Sync issue: real-time audio with SDL_QueueAudio


I am building an application that generates its own sound stream at 8 kHz. Once I built the sound sample, I pass it to SDL_QueueAudio(). The problem is that my application and SDL appear to be slightly out-of-sync. I mean - I open the SDL audio device with a 8 kHz rate, and I emit samples at 8 kHz, but there must be some small rate difference because the sound is building up a delay (after one minute, audio is lagging 2s behind video).

I understand the reason of the problem, but I don’t know how to solve it. Currently, I use this:

if (SDL_GetQueuedAudioSize() > 4096) SDL_ClearQueuedAudio(devid);

This kinda works, but it’s ugly and generates sound glitches every time it executes.

What would be the best way to solve this problem?

I was thinking along the lines of skipping a frame from time to time on my side, but for this I would need to know how much audio is lagging behind video (and here the problem is that SDL_GetQueuedAudioSize() is not very precise, to say the least). Any idea? I suppose this is a common problem as soon as anyone uses the SDL_QueueAudio() API, but sadly I fail to see any obvious solution.

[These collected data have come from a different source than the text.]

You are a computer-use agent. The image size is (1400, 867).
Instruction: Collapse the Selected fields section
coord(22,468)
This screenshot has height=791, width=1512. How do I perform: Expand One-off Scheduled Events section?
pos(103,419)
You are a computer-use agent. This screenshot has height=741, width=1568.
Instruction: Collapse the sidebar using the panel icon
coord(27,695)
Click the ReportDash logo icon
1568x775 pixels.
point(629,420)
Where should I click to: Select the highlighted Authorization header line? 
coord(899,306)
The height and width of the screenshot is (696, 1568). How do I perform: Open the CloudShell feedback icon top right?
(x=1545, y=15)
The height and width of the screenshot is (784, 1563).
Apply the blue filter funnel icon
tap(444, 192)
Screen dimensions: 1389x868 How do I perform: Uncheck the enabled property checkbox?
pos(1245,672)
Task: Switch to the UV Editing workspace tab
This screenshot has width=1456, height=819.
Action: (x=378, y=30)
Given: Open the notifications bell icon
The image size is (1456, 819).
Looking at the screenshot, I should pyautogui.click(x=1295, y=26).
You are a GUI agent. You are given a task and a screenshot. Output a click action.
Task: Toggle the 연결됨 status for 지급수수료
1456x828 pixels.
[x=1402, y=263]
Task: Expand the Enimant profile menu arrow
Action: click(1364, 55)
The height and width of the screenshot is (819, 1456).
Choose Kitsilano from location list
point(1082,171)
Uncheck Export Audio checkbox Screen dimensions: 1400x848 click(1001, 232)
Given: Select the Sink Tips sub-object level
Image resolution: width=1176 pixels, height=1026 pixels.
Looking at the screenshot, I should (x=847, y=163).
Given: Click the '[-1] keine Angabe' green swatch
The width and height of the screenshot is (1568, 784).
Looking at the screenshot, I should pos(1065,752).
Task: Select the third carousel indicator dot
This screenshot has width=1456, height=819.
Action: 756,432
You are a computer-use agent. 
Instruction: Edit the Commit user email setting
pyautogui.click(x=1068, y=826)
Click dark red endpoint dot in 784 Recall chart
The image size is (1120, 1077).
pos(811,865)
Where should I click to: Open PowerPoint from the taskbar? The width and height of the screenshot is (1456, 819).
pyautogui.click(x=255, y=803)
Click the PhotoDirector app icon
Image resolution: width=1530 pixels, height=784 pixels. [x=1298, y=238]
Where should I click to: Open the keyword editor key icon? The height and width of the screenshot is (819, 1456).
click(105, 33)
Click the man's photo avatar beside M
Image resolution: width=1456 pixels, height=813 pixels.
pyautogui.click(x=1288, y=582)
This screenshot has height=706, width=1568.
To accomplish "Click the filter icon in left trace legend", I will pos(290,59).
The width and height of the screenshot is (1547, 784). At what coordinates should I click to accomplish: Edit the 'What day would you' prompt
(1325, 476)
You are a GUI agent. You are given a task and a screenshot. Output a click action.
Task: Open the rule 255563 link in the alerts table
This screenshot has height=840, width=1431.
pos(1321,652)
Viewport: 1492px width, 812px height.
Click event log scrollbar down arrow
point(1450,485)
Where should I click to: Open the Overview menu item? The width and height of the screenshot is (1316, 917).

After many tries, I found no better way than relying on SDL_GetQueuedAudioSize() for timing, but instead of using a fixed trigger value, I had to define an “acceptable size range” for the queued SDL buffer, and slightly adapt my audio output speed (faster/slower) whenever the SDL audio buffer approach any of the acceptable boundaries. Basically, this looks something along these lines:

#define LOWER_LIMIT 4096
#define UPPER_LIMIT 16384

qlen = SDL_GetQueueAudioSize();
if (qlen < LOWER_LIMIT) audio_speed++;
if (qlen > UPPER_LIMIT) audio_speed--;

This is a very clumsy approach, but it works. A much better way would be to use the SDL audio framerate as a timer for the rest of my application (“sync framerate to-audio”). Unfortunately, as of today I was unable to find any SDL method that would enable me to do so (the SDL_GetQueueAudioSize function processes audio data in too big blocks to be useable as a high-resolution timer).